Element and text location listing
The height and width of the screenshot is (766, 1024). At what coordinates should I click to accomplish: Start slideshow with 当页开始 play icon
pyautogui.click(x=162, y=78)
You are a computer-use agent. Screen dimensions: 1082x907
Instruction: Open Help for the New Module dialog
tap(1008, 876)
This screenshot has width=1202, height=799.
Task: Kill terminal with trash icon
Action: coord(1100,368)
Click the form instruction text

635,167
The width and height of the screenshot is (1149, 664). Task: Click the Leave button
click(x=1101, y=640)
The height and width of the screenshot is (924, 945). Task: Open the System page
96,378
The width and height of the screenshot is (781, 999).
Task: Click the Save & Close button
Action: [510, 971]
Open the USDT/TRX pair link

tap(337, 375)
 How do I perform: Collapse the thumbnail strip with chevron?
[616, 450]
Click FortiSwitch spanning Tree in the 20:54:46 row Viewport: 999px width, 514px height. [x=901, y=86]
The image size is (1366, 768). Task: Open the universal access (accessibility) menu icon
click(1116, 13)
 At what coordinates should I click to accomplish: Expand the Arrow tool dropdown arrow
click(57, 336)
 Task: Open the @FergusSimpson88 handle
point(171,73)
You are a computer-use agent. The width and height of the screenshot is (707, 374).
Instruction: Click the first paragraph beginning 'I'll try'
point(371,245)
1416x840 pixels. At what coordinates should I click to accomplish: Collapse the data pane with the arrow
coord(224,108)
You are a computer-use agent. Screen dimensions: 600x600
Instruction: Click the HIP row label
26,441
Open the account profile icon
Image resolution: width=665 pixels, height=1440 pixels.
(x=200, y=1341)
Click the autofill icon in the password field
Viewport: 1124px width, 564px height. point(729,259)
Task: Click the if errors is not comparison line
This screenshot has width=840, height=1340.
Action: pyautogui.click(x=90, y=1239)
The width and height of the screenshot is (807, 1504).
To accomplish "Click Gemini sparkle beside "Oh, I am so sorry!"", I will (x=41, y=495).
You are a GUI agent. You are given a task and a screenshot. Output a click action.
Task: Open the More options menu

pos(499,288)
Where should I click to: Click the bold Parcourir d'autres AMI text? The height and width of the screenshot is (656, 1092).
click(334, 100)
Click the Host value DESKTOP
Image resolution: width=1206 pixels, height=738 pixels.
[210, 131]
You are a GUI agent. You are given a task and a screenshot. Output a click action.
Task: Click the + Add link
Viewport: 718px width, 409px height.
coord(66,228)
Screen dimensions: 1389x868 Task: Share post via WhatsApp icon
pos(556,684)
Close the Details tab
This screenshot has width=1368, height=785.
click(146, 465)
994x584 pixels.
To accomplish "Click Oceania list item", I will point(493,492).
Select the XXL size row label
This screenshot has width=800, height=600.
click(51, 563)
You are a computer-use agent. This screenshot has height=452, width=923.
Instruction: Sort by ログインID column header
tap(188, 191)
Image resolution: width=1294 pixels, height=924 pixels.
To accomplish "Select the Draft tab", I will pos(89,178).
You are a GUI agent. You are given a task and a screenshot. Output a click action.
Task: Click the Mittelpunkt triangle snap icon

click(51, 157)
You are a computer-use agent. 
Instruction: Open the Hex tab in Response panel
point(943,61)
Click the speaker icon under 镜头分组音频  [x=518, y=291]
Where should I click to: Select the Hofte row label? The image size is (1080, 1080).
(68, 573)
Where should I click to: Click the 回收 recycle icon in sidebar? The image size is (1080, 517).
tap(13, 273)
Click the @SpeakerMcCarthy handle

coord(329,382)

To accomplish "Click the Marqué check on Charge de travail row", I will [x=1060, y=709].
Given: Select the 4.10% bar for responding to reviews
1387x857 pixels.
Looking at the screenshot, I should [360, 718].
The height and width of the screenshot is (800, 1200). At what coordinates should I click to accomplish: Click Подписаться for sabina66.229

**Written request**
Recast every line of the listing above as a Markdown table with the columns "Row" and "Line", numbering rows in order and omitting blank lines.

**The output**
| Row | Line |
|---|---|
| 1 | The height and width of the screenshot is (766, 1024). At what coordinates should I click to accomplish: Start slideshow with 当页开始 play icon |
| 2 | pyautogui.click(x=162, y=78) |
| 3 | You are a computer-use agent. Screen dimensions: 1082x907 |
| 4 | Instruction: Open Help for the New Module dialog |
| 5 | tap(1008, 876) |
| 6 | This screenshot has width=1202, height=799. |
| 7 | Task: Kill terminal with trash icon |
| 8 | Action: coord(1100,368) |
| 9 | Click the form instruction text |
| 10 | 635,167 |
| 11 | The width and height of the screenshot is (1149, 664). Task: Click the Leave button |
| 12 | click(x=1101, y=640) |
| 13 | The height and width of the screenshot is (924, 945). Task: Open the System page |
| 14 | 96,378 |
| 15 | The width and height of the screenshot is (781, 999). |
| 16 | Task: Click the Save & Close button |
| 17 | Action: [510, 971] |
| 18 | Open the USDT/TRX pair link |
| 19 | tap(337, 375) |
| 20 |  How do I perform: Collapse the thumbnail strip with chevron? |
| 21 | [616, 450] |
| 22 | Click FortiSwitch spanning Tree in the 20:54:46 row Viewport: 999px width, 514px height. [x=901, y=86] |
| 23 | The image size is (1366, 768). Task: Open the universal access (accessibility) menu icon |
| 24 | click(1116, 13) |
| 25 |  At what coordinates should I click to accomplish: Expand the Arrow tool dropdown arrow |
| 26 | click(57, 336) |
| 27 |  Task: Open the @FergusSimpson88 handle |
| 28 | point(171,73) |
| 29 | You are a computer-use agent. The width and height of the screenshot is (707, 374). |
| 30 | Instruction: Click the first paragraph beginning 'I'll try' |
| 31 | point(371,245) |
| 32 | 1416x840 pixels. At what coordinates should I click to accomplish: Collapse the data pane with the arrow |
| 33 | coord(224,108) |
| 34 | You are a computer-use agent. Screen dimensions: 600x600 |
| 35 | Instruction: Click the HIP row label |
| 36 | 26,441 |
| 37 | Open the account profile icon |
| 38 | Image resolution: width=665 pixels, height=1440 pixels. |
| 39 | (x=200, y=1341) |
| 40 | Click the autofill icon in the password field |
| 41 | Viewport: 1124px width, 564px height. point(729,259) |
| 42 | Task: Click the if errors is not comparison line |
| 43 | This screenshot has width=840, height=1340. |
| 44 | Action: pyautogui.click(x=90, y=1239) |
| 45 | The width and height of the screenshot is (807, 1504). |
| 46 | To accomplish "Click Gemini sparkle beside "Oh, I am so sorry!"", I will (x=41, y=495). |
| 47 | You are a GUI agent. You are given a task and a screenshot. Output a click action. |
| 48 | Task: Open the More options menu |
| 49 | pos(499,288) |
| 50 | Where should I click to: Click the bold Parcourir d'autres AMI text? The height and width of the screenshot is (656, 1092). |
| 51 | click(334, 100) |
| 52 | Click the Host value DESKTOP |
| 53 | Image resolution: width=1206 pixels, height=738 pixels. |
| 54 | [210, 131] |
| 55 | You are a GUI agent. You are given a task and a screenshot. Output a click action. |
| 56 | Task: Click the + Add link |
| 57 | Viewport: 718px width, 409px height. |
| 58 | coord(66,228) |
| 59 | Screen dimensions: 1389x868 Task: Share post via WhatsApp icon |
| 60 | pos(556,684) |
| 61 | Close the Details tab |
| 62 | This screenshot has width=1368, height=785. |
| 63 | click(146, 465) |
| 64 | 994x584 pixels. |
| 65 | To accomplish "Click Oceania list item", I will point(493,492). |
| 66 | Select the XXL size row label |
| 67 | This screenshot has width=800, height=600. |
| 68 | click(51, 563) |
| 69 | You are a computer-use agent. This screenshot has height=452, width=923. |
| 70 | Instruction: Sort by ログインID column header |
| 71 | tap(188, 191) |
| 72 | Image resolution: width=1294 pixels, height=924 pixels. |
| 73 | To accomplish "Select the Draft tab", I will pos(89,178). |
| 74 | You are a GUI agent. You are given a task and a screenshot. Output a click action. |
| 75 | Task: Click the Mittelpunkt triangle snap icon |
| 76 | click(51, 157) |
| 77 | You are a computer-use agent.  |
| 78 | Instruction: Open the Hex tab in Response panel |
| 79 | point(943,61) |
| 80 | Click the speaker icon under 镜头分组音频  [x=518, y=291] |
| 81 | Where should I click to: Select the Hofte row label? The image size is (1080, 1080). |
| 82 | (68, 573) |
| 83 | Where should I click to: Click the 回收 recycle icon in sidebar? The image size is (1080, 517). |
| 84 | tap(13, 273) |
| 85 | Click the @SpeakerMcCarthy handle |
| 86 | coord(329,382) |
| 87 | To accomplish "Click the Marqué check on Charge de travail row", I will [x=1060, y=709]. |
| 88 | Given: Select the 4.10% bar for responding to reviews |
| 89 | 1387x857 pixels. |
| 90 | Looking at the screenshot, I should [360, 718]. |
| 91 | The height and width of the screenshot is (800, 1200). At what coordinates should I click to accomplish: Click Подписаться for sabina66.229 |